Yet another shocking development in the crypto space.
Pike Finance, a decentralized finance (DeFi) lending protocol, fell victim to a new exploit, resulting in a significant loss of $1.68 million in digital assets. This marks the second breach in just three days, shedding light on the ongoing vulnerabilities within the DeFi sector.
A recent report by Cyvers Alerts, a blockchain security and analytics firm, revealed a troubling discovery: the hacker managed to exploit vulnerabilities in smart contracts across three different chains – Ethereum, Arbitrum, and Optimism – all on April 30.
The attacker gained control over the output address within Pike Finance’s smart contract, orchestrating a significant transfer of cryptocurrency to their own account. The damage totaled $1.4 million in Ether (ETH), $150 thousand in Optimism (OP) tokens, and over $100 thousand in Arbitrum (ARB) tokens.
Déjà vu?
Interestingly, this breach follows a similar incident on April 26, where Pike Finance suffered a $300,000 loss.
Both breaches exploited a critical flaw in smart contracts, giving the attacker the ability to override contractual capabilities. A new dependency introduced a shift in storage layout, creating an opening for exploitation. Using this, attackers upgraded contracts, bypassing administrative access to facilitate fund withdrawals.
In response to these events, Pike Finance has taken proactive measures, offering a 20% reward for the return of funds or any valuable information aiding in their recovery. The protocol commits to a thorough investigation and pledges to strengthen its security infrastructure to prevent similar occurrences in the future.
In addition to Pike Finance’s plight, CertiK uncovered a broader trend within the cryptocurrency sphere.

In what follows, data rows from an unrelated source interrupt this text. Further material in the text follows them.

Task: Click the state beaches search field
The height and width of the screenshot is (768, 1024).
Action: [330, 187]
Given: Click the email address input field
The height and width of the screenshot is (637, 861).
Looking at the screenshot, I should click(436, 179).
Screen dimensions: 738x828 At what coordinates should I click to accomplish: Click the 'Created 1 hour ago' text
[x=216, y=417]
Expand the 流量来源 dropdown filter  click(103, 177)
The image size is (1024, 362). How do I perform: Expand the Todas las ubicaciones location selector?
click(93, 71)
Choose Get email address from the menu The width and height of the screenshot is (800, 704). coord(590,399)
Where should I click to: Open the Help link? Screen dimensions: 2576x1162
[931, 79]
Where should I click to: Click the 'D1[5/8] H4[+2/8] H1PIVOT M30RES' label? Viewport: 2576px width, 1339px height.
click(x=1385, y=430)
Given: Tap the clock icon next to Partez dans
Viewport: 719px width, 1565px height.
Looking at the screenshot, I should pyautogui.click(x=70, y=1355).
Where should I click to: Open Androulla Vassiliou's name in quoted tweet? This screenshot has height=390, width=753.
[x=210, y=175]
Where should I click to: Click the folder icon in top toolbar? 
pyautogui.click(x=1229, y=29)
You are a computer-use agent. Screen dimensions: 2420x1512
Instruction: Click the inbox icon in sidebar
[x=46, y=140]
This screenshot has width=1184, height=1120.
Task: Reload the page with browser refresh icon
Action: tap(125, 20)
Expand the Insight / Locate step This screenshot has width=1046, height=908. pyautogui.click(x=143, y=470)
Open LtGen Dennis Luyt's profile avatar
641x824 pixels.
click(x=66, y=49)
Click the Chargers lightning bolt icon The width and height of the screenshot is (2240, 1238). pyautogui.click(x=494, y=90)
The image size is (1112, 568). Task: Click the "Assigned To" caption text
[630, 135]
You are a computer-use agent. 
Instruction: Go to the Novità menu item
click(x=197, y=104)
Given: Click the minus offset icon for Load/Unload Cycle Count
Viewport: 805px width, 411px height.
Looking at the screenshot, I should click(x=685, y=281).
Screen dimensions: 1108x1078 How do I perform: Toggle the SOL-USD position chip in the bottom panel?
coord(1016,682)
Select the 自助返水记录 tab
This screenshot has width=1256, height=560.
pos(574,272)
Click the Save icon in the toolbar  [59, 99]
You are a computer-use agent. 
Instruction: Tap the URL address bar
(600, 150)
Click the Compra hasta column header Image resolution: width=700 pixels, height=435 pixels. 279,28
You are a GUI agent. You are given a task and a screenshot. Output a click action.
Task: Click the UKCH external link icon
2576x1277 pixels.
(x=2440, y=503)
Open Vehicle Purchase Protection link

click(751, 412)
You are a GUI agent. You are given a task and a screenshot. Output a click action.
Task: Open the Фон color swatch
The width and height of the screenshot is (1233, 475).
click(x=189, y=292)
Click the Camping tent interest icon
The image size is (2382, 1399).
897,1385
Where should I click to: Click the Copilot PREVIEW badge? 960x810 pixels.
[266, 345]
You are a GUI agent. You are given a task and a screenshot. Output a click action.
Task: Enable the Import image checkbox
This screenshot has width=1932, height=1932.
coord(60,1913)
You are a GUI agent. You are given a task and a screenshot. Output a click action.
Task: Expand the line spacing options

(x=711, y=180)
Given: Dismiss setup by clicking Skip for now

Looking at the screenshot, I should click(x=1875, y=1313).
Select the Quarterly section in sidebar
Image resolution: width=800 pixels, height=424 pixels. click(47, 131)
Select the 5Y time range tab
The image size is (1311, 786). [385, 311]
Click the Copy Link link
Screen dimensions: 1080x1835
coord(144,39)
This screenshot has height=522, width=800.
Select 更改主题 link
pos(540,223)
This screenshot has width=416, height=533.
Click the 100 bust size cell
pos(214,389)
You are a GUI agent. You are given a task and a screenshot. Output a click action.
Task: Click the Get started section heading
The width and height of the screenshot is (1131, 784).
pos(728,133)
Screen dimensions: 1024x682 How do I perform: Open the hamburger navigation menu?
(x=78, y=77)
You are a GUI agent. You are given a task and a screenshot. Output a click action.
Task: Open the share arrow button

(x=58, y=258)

April saw a significant decline in hacks and scams, dropping to a three-year low of $25.7 million in total losses.
This 141% decrease from the previous month’s figures is attributed to a decrease in private key compromises, highlighting the importance of enhanced security measures and community vigilance.
While Pike Finance is still processing the negative consequences of the last two exploits, the crypto as a whole has got to address constantly changing threats, including the high demand for security measures in the rapidly expanding DeFi.